Para la industria mitilicultora, la captación de semillas es un desafío permanente. A este se agrega la dificultad de reconocer a simple vista la especie a la que pertenecen las semillas que se fijan en los colectores, dadas la similitud de formas, colores y los pequeños tamaños de semillas y pre-semillas, inferiores a los 3 centímetros.

Productores y compradores de semillas conocen este problema, que reduce la eficiencia de los cultivos y genera diferencias en los criterios de negocio. La necesidad de contar con una herramienta que facilite el proceso de identificación de semillas fue abordada por un grupo interdisciplinario de investigadores de la Universidad de Concepción (UdeC), dirigidos por el Dr. Eduardo Tarifeño y la Dra. María José Gallardo.
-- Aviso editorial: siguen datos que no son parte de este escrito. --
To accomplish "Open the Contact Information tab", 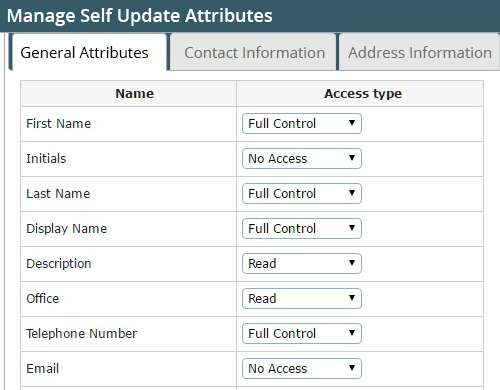I will click(x=254, y=52).
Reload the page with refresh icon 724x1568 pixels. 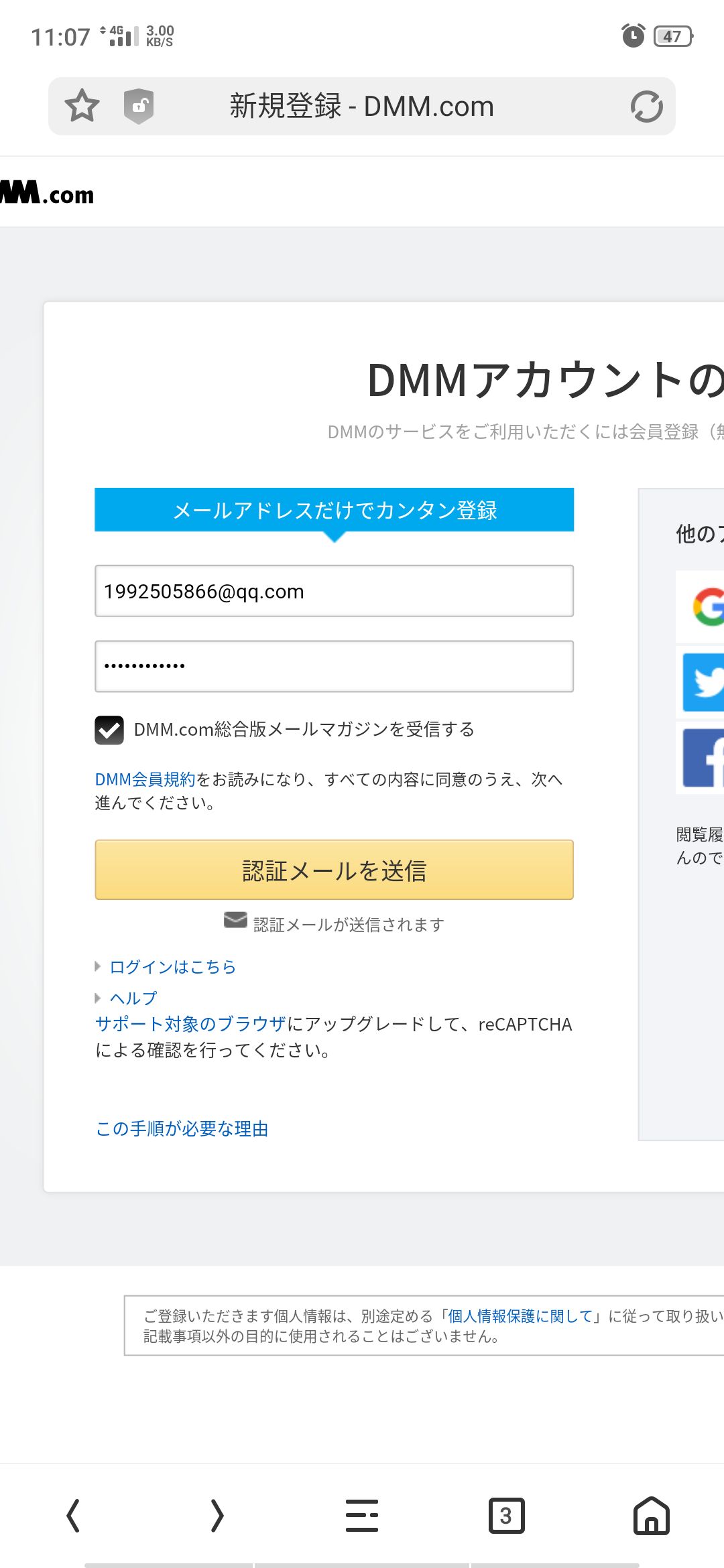click(x=646, y=106)
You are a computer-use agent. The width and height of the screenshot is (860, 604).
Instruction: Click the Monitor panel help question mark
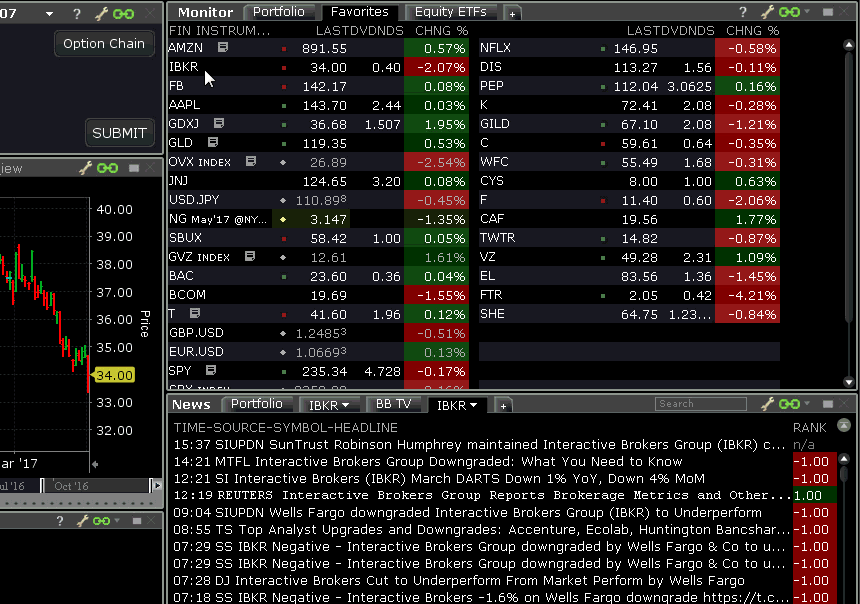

De esta manera, el Proyecto FONDEF IDeA ID15I10601 “Sistema óptico-digital para reconocimiento de especies y número de semillas en colectores de mitílidos” combinó conocimientos de acuicultura, biología y física óptica para construir un prototipo óptico-digital, que determina la cantidad de semillas de cada especie en el colector, el tamaño de cada individuo, el porcentaje de cada especie e información estadística de las especies presentes.

Los avances de esta iniciativa fueron presentados hace pocas semanas a empresas, instituciones y organizaciones vinculadas a toda la cadena productiva de la industria mitilicultora de la región de Los Lagos, con el objetivo de mostrar sus alcances y atender a las necesidades de parte de sus potenciales usuarios finales.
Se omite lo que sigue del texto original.